"sache" is a Python tool to help create and load cached NPZ files in scientific workflows, particularly intended for use with scientific computing.
-
Copy
sache.pyinto some project folder of your choice. -
Create a
cache_XXX.pyschema file in the same folder, to specify what calculation to perform, and where to save the cache files. -
Make your cache files, overwriting any that already exist, in parallel using Python's multiprocessing library:
$ sache.py cache_XXX.py -n 16 -
Get help / see other ways to refresh cache:
$ sache.py --help -
Load the cached data into Python, with struct-like access:
$ python >>> import cache_bprojectv >>> dat = cache_bprojectv.Sachet(runid=..., particle..., step=...) >>> print(dat.u_prll) -
Edit the
cache_XXX.pyand refresh your cache as your scientific workflow evolves, and you figure out what cache files you need or can discard, or as you figure out your cached data calculation needs to be changed... -
Cache deletion/invalidation is manual.

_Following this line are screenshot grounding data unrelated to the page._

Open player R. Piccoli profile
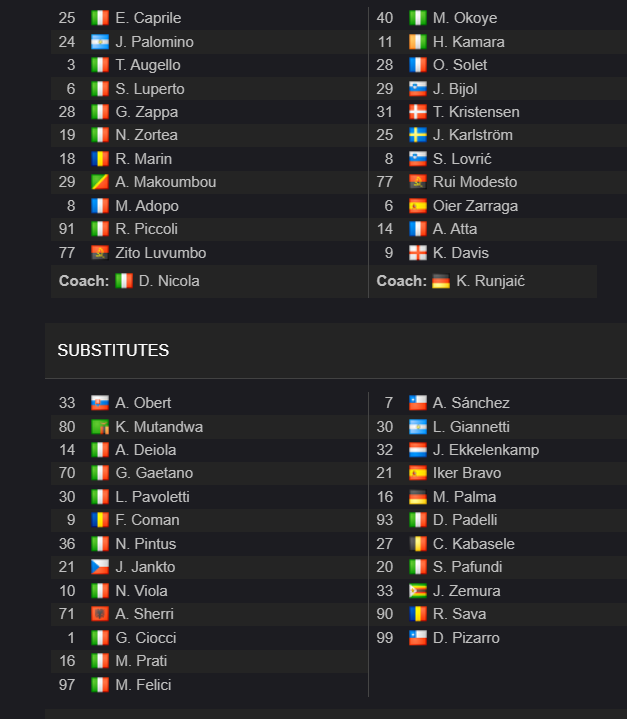 coord(146,229)
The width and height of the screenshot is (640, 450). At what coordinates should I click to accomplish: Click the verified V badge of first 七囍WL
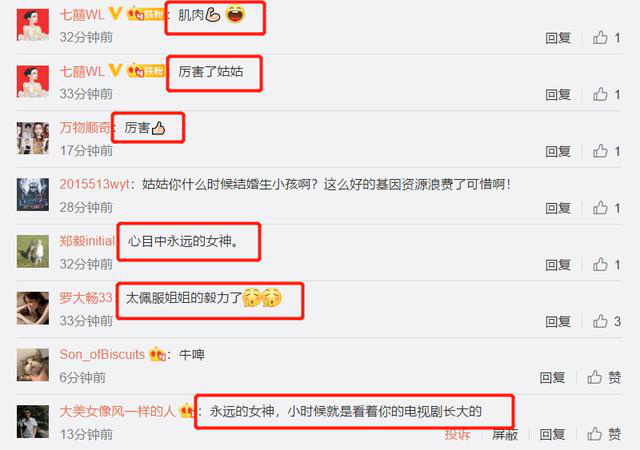[116, 13]
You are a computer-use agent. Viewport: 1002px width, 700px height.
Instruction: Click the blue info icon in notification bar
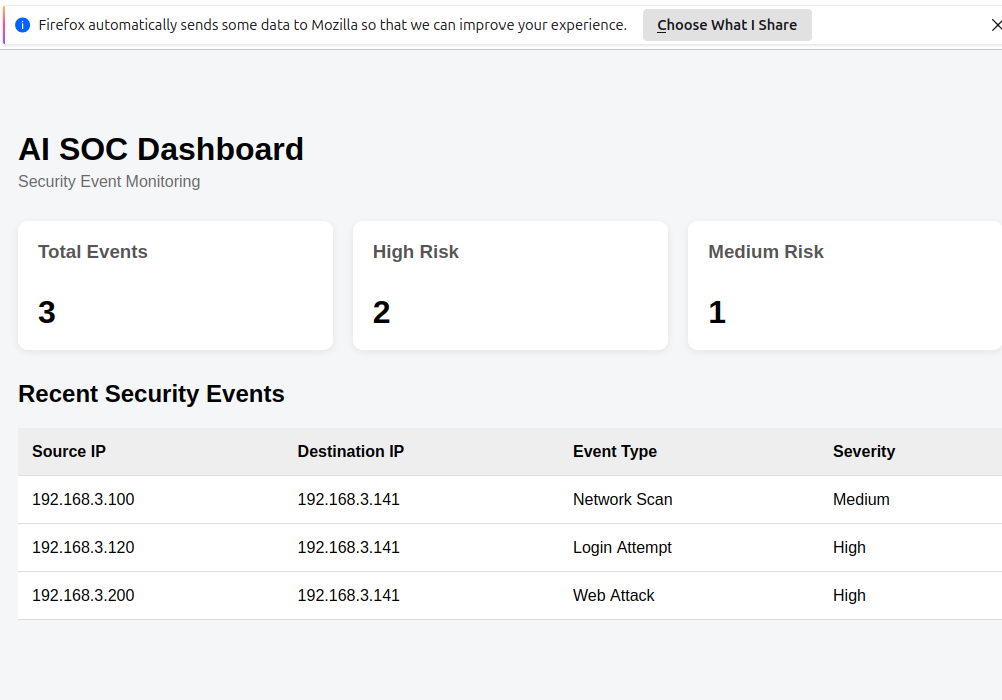(x=22, y=25)
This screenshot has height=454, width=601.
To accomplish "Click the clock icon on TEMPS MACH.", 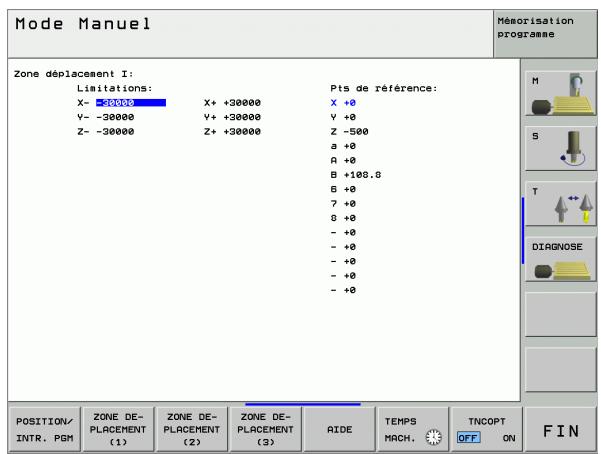I will 434,437.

Use
rmor whatever you like. -
Return to doing science instead of writing glue code for data caching.
That's it!
Suppose you have simulation data of particles with positions and velocities. You wish to interpolate the magnetic field on a Cartesian mesh to each particle's position, compute the field-parallel and perpendicular velocity components, and save the projected components to disk.
-
Code up your calculation. In the example,
$ cd examples/ $ vim bprojectv.py # code up your calculation -
Specify where you want to save the cached data, how it should be named, and any other code needed to "make" your cache given a set of keyword arguments.
$ cd examples/ $ vim cache_bprojectv.py $ mkdir dat_bprojectv/ # cache store directoryIn this example, the calculation is separate from the cache schema, which helps enable use in Jupyter notebooks and elsewhere. But you could also merge
bprojectv.pyandcache_bprojectv.pytogether. -
Partial cache refresh, don't modify old files:
$ sache.py examples/cache_bprojectv.py -
Full cache refresh, clobber old files:
$ sache.py examples/cache_bprojectv.py --clobber -
You can refresh the cache in parallel:
$ sache.py examples/cache_bprojectv.py -n 16 -
To load cached data into Python, with struct-like access:
$ python >>> import cache_bprojectv >>> dat = cache_bprojectv.Sachet(runid=..., particle..., step=...) >>> print(dat.u_prll)
You can also access the npz file directly via the numpy interface.
Notice also the suggested name scheme.
The file name cache_...py is meant to be self evident to a first-time code
reader who has never seen sache.py before (or, the original code author two
years later after they forgot about the existence of sache.py).
We want the reader to quickly see just from file browsing that the code has
dependency structure, even without the presence of a Makefile.